There are also a number of web-sites that are specifically there to give information about universities. US-news pblishes a list of top universities in each field every year. These would be worth checking out. However, you can also do the ranking yourself. phds.org lets you rank the PhD programs of US universities according to a wide variety of characteristics that you can choose. Finally, a web-site that is specifically developed to help applicants is the Fulbright foundation's web-site www.fulbright.gr. It is important that we emphasize this more. Once you take a look at their web-site, you can actually go to the Fulbright foundation's offices and talk to some experts, who can offer you advice about applications and funding opportunities (Fulbright itself also offers scholarships).

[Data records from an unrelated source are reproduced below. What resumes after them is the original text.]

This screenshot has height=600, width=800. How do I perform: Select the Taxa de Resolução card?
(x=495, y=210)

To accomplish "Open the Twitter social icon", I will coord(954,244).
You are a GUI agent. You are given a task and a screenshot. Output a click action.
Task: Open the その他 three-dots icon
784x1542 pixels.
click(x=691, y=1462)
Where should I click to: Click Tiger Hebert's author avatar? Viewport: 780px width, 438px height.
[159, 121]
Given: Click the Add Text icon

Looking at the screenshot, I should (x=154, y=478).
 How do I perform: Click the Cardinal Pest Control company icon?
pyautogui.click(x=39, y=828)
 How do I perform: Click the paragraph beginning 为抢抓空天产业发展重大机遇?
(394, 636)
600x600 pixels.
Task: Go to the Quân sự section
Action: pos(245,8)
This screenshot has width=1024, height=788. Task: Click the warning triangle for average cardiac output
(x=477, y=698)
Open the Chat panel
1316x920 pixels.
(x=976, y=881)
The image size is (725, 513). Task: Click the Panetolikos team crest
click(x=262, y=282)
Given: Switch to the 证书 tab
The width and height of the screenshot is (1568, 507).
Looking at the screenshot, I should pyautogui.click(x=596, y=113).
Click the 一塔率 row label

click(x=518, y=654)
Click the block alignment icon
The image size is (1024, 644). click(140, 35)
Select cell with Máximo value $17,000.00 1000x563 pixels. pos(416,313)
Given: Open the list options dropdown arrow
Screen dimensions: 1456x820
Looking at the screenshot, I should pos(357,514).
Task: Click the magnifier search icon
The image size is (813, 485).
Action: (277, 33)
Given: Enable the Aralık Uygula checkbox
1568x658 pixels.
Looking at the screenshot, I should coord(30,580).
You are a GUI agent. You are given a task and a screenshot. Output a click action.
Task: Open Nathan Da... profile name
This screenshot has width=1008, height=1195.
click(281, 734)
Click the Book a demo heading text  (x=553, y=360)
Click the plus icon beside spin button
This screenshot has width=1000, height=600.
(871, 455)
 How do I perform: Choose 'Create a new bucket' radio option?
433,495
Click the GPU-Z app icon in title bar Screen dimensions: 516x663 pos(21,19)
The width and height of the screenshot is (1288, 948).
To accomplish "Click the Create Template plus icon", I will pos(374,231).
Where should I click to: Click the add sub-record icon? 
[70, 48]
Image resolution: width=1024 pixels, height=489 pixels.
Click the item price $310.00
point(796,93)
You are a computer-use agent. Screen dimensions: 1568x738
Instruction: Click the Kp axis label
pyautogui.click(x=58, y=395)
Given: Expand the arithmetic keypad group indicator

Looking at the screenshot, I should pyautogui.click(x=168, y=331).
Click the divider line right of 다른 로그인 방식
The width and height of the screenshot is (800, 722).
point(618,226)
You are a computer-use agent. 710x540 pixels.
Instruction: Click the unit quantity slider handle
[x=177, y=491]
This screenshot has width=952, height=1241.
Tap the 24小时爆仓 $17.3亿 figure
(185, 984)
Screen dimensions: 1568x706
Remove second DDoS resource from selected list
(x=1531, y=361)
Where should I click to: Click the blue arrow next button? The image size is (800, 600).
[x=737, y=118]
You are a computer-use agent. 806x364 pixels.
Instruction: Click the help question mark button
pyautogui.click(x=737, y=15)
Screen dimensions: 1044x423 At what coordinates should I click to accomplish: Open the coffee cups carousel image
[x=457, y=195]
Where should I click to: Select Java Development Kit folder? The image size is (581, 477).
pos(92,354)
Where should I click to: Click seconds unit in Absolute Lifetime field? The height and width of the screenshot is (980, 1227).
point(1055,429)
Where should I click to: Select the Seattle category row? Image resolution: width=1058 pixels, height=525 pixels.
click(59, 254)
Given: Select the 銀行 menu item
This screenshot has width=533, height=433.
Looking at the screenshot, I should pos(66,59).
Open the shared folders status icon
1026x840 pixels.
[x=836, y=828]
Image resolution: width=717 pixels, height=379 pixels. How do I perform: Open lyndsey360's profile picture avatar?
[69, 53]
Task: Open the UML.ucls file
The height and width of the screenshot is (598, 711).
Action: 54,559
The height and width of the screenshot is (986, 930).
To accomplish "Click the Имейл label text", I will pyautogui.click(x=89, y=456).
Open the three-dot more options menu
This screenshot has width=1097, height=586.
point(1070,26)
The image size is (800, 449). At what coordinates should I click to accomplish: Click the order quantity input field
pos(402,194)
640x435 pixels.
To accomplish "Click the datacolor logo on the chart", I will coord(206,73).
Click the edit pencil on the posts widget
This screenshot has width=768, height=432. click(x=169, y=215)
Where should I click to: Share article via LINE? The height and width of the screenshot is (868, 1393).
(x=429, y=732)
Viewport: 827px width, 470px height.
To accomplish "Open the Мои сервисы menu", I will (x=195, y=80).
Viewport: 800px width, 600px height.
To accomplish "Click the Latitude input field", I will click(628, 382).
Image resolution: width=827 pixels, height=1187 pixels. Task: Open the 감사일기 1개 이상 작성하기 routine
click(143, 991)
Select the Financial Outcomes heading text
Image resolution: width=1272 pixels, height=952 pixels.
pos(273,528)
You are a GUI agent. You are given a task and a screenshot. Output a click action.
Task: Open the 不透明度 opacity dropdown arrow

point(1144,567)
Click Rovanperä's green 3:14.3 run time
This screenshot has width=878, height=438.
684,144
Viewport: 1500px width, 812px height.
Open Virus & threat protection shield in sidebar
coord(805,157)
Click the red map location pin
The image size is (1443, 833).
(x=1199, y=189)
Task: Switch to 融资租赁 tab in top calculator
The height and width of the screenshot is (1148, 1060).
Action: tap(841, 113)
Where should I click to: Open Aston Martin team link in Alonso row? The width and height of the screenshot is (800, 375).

However, you should talk to the people you trust and the people who have gone through the same thing you're going: your Professors and former students in your field who are studying abroad. To help you with the latter, we have set up a database containing present and past students in MIT and other Boston universities. You can contact them and ask for advice. However try to be specific, since (as you will soon realize) a graduate student's time is quite limited! You can also address general and specific questions using our forum.
Now it's time to get practical. What do you need to have to apply for grad school? First of all you'll have to go on-line and create a personal "folder", where you will upload your information and at the end pay the application fees (ranging from $60 to $100 in most cases). Going to each Department's web-site will guide you on how to log-in and which of the following documents you will have to upload. The rest you might have to send via surface-mail.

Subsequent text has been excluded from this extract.